I don't know how to be skinny
For me, addressing the issue of my 'fear to be thin' was a key factor in my weight loss journey. I doubt I would be able to handle all the changes and challenges becoming thin has brought into my life without having spent the effort to deal with this issue in therapy.
Before my first WLS, I was afraid to be thin, and that fear was part of the reason I regained all I lost. I needed to be in the comfort zone of my obese shell. After my revision, I was determined to be thin and to enjoy it. To not let fear determine my future. Therapy, my friends here on OH, my family, my surgeon's clinic, etc. were critical to my ability to stay focused and determined.
Find a good therapist with eating disorder experience; add that to your personal list of tools to help you through the life changing experience of losing weight. Please don't let fear of the unknown rule your decisions. You will be different, you will change, but that doesn't have to be a negative :)
Stick around, read, lurk, post, engage, seek advice and offer support here. You are worth it! Good luck on May 1st!
on 4/27/17 5:44 pm
Thank you, it is scary but I'm ready to do this. Im excited for the change I just was worried about losing myself or honestly just fearing the unknown. I'm ready for all the new things that will come with the weight loss.
I have been overweight/obese since I am 5 years old. had my surgery 2 days before my 56th birthday....
It is an interesting journey. People react differently to you...I haven't gotten hit on in any kind of aggressive way.... but it is important to hash out feelings as someone said, and having a therapist can't hurt if you are worried about it.

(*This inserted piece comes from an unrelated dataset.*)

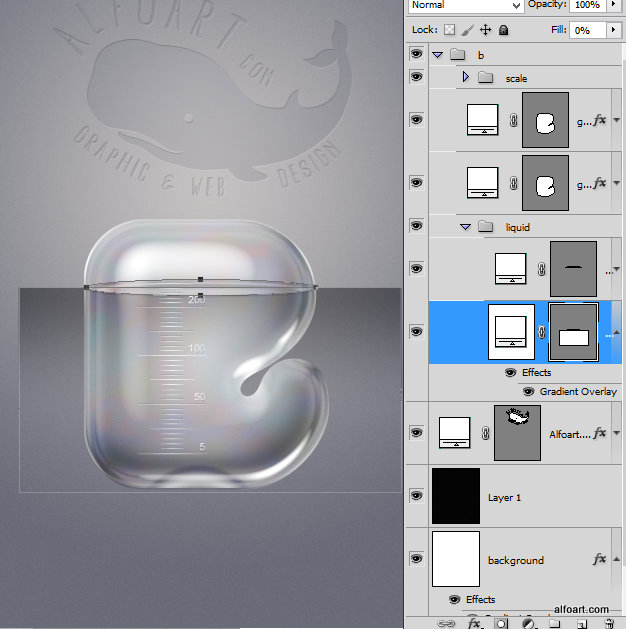626x629 pixels.
Task: Hide the background layer
Action: pos(416,559)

I have found staying closely connected to this place has helped tremendously...being able to talk to people who understand what I am going through really helps.
Cynthia 5'11" RNY 7/23/2014
Goal reached 17 months. 220lb Weight Loss
Plastic Surgery Dr. Joseph Michaels - LBL and Hernia Repair 2/29/16, Arm Lift, BL, 5/2/16, Leg Lift 7/25/16
#lifeisanadventure #fightthegoodfight #noregrets
Not everyone moves into bars and puts getting laid at the top of the priority list. It may be that your friend, now having opportunities, is proving to herself that she can get laid easily and often. If so, it's about her self-image long before surgery.
Yes, you may change in some ways, but "change" isn't necessarily loaded with negative aspects. However you may change will be in your court. Know thyself.
Whether people think you'll have changed for the negative is irrelevant, i.e., in their court. Then, too, if they think you've changed to being warmer, livelier, more confident and other stuff like that, it's all yours. Milk it.
on 5/3/17 12:22 pm
Soooo I did it !
I had surgery Monday(5/1/17) at 8, everything went great. Pretty much all Monday I slept (pain meds make me k.o) my family came and seen me. I wasn't much company. I got up and walked around a few times Monday but I was just so exhausted they really didn't push me. Yesterday I slept most of the day too I got discharged from the hospital around 5. My nurse was really nice and congratulated me on the start of my new life. My doctors PA came in and let me know that my surgery went so well I didn't have to do the air test they were able to complete it in the or. My doctor came in too and told me that everything went well no hernia like they had thought and my liver was just a little fatty nothing to be concerned about.
I live by myself which it think is an advantage because I can't be lazy. Like I have to get up and move around and do things for myself. I haven't had anything substantial to drink yet just been water I'm a little nervous to test my stomach out. Today the only real pain I'm having is gas pain. I've been releasing a lot I can't wait for it to pass. I did throw up today too.. I don't know why it just came out like there was no forewarning just was all over me and my blanket ð??". Luckily I can shower just not soak my incisions.
My incisions look great I feel and the glue gives them a purple tint which makes them look even prettier. I'm getting super tired as I'm writing this because I've been keeping up on my pain meds. My next appointment with my surgeon is the 11th. I'm excited about what's to come.